Re: [ofa-general] NetEffect, iw_nes and kernel warning

Previous thread: [net-2.6 PATCH] e1000: fix bug with shared interrupt during reset by Jeff Kirsher on Tuesday, January 27, 2009 - 4:27 pm. (2 messages)

Next thread: [RFT 1/4] netfilter: change elements in x_tables by Stephen Hemminger on Tuesday, January 27, 2009 - 4:53 pm. (1 message)
From: Roland Dreier
Date: Tuesday, January 27, 2009 - 4:53 pm

Interesting... looks like an unfortunate interaction with unclear
locking rules.  See below for full explanation.

BTW, what workload are you running to hit this?

I assume you have CONFIG_HIGHMEM set?

 > WARNING: at kernel/softirq.c:136 local_bh_enable+0x9b/0xa0()

I assume this is

	WARN_ON_ONCE(in_irq() || irqs_disabled());

The interesting parts of the stack trace seem to be (reversing the order
so the story makes sense):

 [<e8e3f815>] nes_netdev_start_xmit+0x815/0x8a0 [iw_nes]

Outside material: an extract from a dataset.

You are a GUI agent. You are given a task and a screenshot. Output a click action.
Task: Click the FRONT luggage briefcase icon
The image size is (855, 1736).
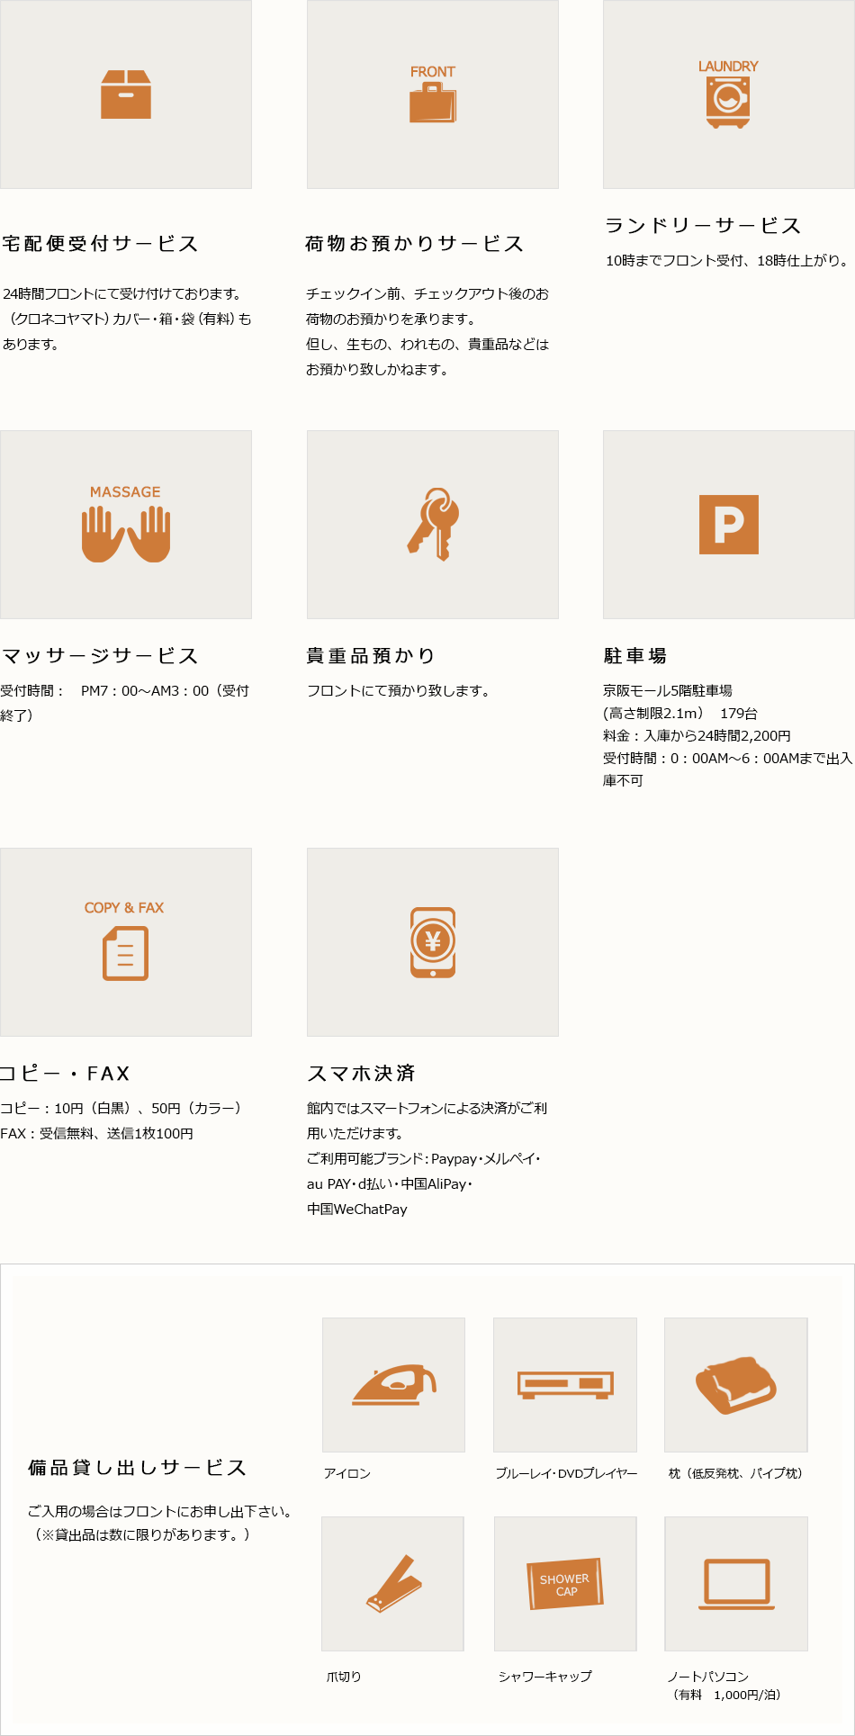433,102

nes_netdev_start_xmit() calls skb_linearize() for nonlinear skbs it
can't handle, which calls __pskb_pull_tail():

 [<c048982c>] __pskb_pull_tail+0x5c/0x2e0

__pskb_pull_tail() calls skb_copy_bits():

 [<c0489c05>] skb_copy_bits+0x155/0x290

At least in some cases, skb_copy_bits() calls kmap_skb_frag() and more
to the point kunmap_skb_frag(), which looks like:

	static inline void kunmap_skb_frag(void *vaddr)
	{
		kunmap_atomic(vaddr, KM_SKB_DATA_SOFTIRQ);
	#ifdef CONFIG_HIGHMEM
		local_bh_enable();
	#endif
	}

which leads to:

 [<c012a79b>] local_bh_enable+0x9b/0xa0

which hits the irqs_disabled() warning because iw_nes is using LLTX, and
nes_netdev_start_xmit() does:

	local_irq_save(flags);
	if (!spin_trylock(&nesnic->sq_lock)) {

at the very beginning.

The best solution is probably for iw_nes to stop using LLTX and use the
main netdev lock... but actually I still don't see how it's safe for a
net driver to call skb_linearize() from its transmit routine, since
there's a chance that that will unconditionally enable BHs?

 - R.
--

From: David Miller
Date: Tuesday, January 27, 2009 - 5:07 pm

From: Roland Dreier <rdreier@cisco.com>

It's simply not allowed.

dev_queue_xmit() at a higher level can do __skb_linearize()
because it does so before doing the rcu_read_lock_bh().
--

From: Stephen Hemminger
Date: Tuesday, January 27, 2009 - 5:17 pm

On Tue, 27 Jan 2009 16:07:50 -0800 (PST)

If the device driver can't handle non-linear SKB's then it should
not set NETIF_F_SG.
--

From: Tung, Chien Tin
Date: Wednesday, January 28, 2009 - 9:36 am

Thank you for all the feedback.  We are looking into the issue.

Chien--

From: Roland Dreier
Date: Wednesday, January 28, 2009 - 11:05 am

> > but actually I still don't see how it's safe for a net driver to
 > > call skb_linearize() from its transmit routine, since there's a
 > > chance that that will unconditionally enable BHs?
 > 
 > It's simply not allowed.
 > 
 > dev_queue_xmit() at a higher level can do __skb_linearize()
 > because it does so before doing the rcu_read_lock_bh().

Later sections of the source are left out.